### Requirement A
Return the section of the Grenfell Tower text below between "There was a moment" and "welcome any investigation.", inclusive, copied verbatim.
### Requirement B
Answer these questions using the Grenfell Tower text below:
(i) Who interviewed Theresa May on Newsnight?
(ii) Which organization managed Grenfell Tower?
(iii) What name was given to the largest clay pit made by the 19th-century brick makers?

### Text passage
────────────────
There was a moment in her interview with Emily Maitlis on Newsnight on Friday when Theresa May mentioned a woman who had escaped the Grenfell Tower fire in just a T-shirt and knickers. The woman stays with you. Very briefly, something broke through the repetitions and evasions of the official discourse being deployed by the government, Kensington and Chelsea council, and ‘interested’ corporate parties who insist that regulations were complied with and profess to welcome any investigation.
‘Do you know any of them?’ a man asked me as I was looking at pictures of missing residents of Grenfell Tower on the railings of the Methodist church nearby. I told him I didn't. ‘They're all dead,’ he said. There was a protest on Friday at Kensington Town Hall. The council owns Grenfell Tower, which was managed by Kensington and Chelsea Tenant Management Organisation. ‘Don't destroy where we live. We've got people sleeping on lawns. We can't let them destroy where we live,’ a young woman said into a megaphone. ‘You told them to stay inside,’ another woman said. ‘You killed them. Justice will be served to them. We're not dumb. Our eyes are not closed. We know exactly what you've done. Don't let them sell your house. Don't let them kill you.’ A group of people had entered the town hall during the protest and there were reports of an occupation on social media but the crowd outside was calm. No one from the council came to talk to the protesters. ‘We're going back to the scene of the crime. Let's go back orderly. We'll represent Notting Hill,’ a man announced.
In 1893, the London Daily News published an article about Notting Dale, an area in north Kensington also known as the Potteries for its brick-making kilns and clay pits. ‘A West End Avernus’ was the headline: poor, overcrowded, with shocking housing – if there was an entrance to the Underworld, then this, the article said, was it. A grotesque report inspired by the piece a couple of years later blamed the bad condition of the area on the ‘vicious proclivities of the people themselves’. They were, the report said, ‘loafers, cab-runners, beggars, tramps, thieves and prostitutes’. One of the clay pits made by the 19th-century brick makers was so large that it was called the ‘Ocean’: it was filled with slime. The houses nearby were said to be of ‘a wretched class, many being mere hovels in a ruinous condition, filthy in the extreme, and containing vast accumulations of garbage and offal’. The wells were contaminated. The risk of cholera was high.
────────────────
### Supplied information
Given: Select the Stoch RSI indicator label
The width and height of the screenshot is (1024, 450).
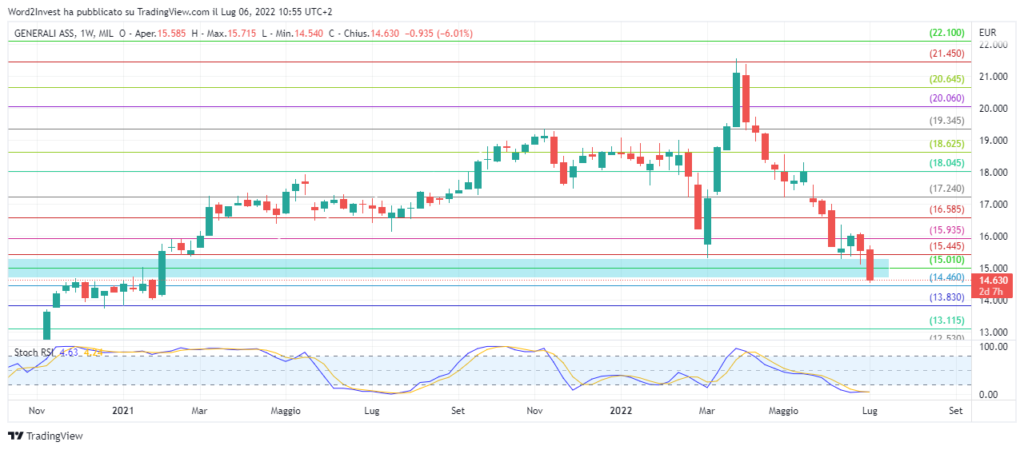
────────────────
### Task response A
There was a moment in her interview with Emily Maitlis on Newsnight on Friday when Theresa May mentioned a woman who had escaped the Grenfell Tower fire in just a T-shirt and knickers. The woman stays with you. Very briefly, something broke through the repetitions and evasions of the official discourse being deployed by the government, Kensington and Chelsea council, and ‘interested’ corporate parties who insist that regulations were complied with and profess to welcome any investigation.

### Task response B
(i) Emily Maitlis
(ii) Kensington and Chelsea Tenant Management Organisation
(iii) The "Ocean"